Há uma passagem em Os Sertões em que uma criança do arraial cai prisioneira dos soldados. O menino fumava, "com a bonomia satisfeita de velho viciado", enquanto discorria, com perfeito conhecimento de causa, sobre as armas que, guerreiro precoce, manejava. "Aquela criança era, certo, um aleijão estupendo", escreve Euclides. Um "bandido feito" despontava "sobre os ombros pequeninos". E Euclides prossegue:

"Decididamente, era indispensável que a campanha de Canudos tivesse um objetivo superior à função estúpida e bem pouco gloriosa de destruir um povoado dos sertões. Havia um inimigo mais sério a combater, em guerra mais demorada e digna. Toda aquela campanha seria um crime inútil e bárbaro se não se aproveitassem os caminhos abertos pela artilharia para uma propaganda tenaz, contínua e persistente, visando trazer para o nosso tempo e incorporar à nossa existência aqueles rudes compatriotas retardatários".

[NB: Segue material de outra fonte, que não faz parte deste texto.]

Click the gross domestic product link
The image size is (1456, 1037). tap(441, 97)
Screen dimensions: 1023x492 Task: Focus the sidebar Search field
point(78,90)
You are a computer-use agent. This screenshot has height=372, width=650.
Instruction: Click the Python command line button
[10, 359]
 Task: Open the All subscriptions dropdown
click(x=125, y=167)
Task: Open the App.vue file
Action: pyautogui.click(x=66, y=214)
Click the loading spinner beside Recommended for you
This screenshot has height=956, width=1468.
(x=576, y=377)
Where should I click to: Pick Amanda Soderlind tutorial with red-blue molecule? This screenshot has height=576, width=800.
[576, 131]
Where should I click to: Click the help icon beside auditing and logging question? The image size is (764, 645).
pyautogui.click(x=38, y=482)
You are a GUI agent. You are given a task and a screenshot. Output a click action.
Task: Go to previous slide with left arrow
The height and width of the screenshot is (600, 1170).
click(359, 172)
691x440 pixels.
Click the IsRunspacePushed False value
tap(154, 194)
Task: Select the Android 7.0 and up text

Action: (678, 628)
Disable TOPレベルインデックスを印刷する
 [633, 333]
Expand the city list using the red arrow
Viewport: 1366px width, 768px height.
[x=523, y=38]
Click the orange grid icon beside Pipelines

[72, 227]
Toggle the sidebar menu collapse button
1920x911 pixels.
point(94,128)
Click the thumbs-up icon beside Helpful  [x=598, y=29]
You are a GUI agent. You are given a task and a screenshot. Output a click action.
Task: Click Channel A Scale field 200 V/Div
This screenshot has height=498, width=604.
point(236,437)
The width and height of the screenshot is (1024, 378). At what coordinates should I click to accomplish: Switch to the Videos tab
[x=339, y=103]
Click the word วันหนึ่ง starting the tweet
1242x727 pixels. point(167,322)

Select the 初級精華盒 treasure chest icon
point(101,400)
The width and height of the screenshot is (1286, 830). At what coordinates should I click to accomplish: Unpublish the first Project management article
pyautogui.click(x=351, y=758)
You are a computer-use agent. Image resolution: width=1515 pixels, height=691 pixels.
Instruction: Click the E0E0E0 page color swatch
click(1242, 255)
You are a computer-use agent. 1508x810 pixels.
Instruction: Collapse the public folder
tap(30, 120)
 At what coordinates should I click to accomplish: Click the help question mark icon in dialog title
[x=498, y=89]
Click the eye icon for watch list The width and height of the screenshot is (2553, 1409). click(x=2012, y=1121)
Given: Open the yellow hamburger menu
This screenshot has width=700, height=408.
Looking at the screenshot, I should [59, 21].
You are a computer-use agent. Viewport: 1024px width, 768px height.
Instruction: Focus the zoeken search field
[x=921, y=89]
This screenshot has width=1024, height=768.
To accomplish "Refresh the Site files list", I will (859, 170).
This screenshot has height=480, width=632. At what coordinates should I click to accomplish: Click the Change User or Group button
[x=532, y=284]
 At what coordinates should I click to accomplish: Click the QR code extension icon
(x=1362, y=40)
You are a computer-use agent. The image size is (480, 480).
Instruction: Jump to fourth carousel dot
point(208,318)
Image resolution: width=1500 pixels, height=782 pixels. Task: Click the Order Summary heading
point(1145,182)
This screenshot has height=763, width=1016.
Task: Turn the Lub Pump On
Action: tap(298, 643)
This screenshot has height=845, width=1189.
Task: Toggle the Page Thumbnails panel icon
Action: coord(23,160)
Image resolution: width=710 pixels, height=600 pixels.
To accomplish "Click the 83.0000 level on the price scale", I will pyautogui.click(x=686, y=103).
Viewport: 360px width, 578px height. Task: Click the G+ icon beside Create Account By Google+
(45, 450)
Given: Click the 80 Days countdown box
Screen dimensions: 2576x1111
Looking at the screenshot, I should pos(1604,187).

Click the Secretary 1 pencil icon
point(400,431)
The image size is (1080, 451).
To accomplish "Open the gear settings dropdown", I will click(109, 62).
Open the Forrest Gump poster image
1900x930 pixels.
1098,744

Hoje não se falaria em propaganda como remédio, e "os rudes compatriotas retardatários" seriam chamados de outra coisa "excluídos", é a moda , mas a questão da existência de um mar de brasileiros deserdados da sorte persiste.

O professor Nina Rodrigues não encontrou no crânio do Conselheiro traço de insânia. Ou sua ciência o traía, ou aquele irredento Maciel, não contente, oferecia aos brasileiros cultos e racionais mais uma de suas tantas surpresas. O crânio ficou guardado na Faculdade de Medicina da Bahia até que, em 1905, o prédio foi tomado por um incêndio. Perdeu-se então aquele pedaço do Conselheiro, junto com outras peças da coleção de Nina Rodrigues, como o crânio de um famoso bandido, o Lucas da Feira.

O caso do Conselheiro é apenas um entre muitos, na História do Brasil, em que se adota a prática de cortar cabeças. Zumbi dos Palmares teve a cabeça cortada, depois de morto, assim como Tiradentes e o líder da Revolução Federalista no Rio Grande do Sul, Gumercindo Saraiva. Idem o cangaceiro Lampião, idem os crentes da comunidade do Caldeirão, um fenômeno parecido com o de Canudos, ocorrido no Ceará nos anos 30 deste século. De certa forma, a galeria dos vencedores da História do Brasil confunde-se com uma galeria de astros da degola.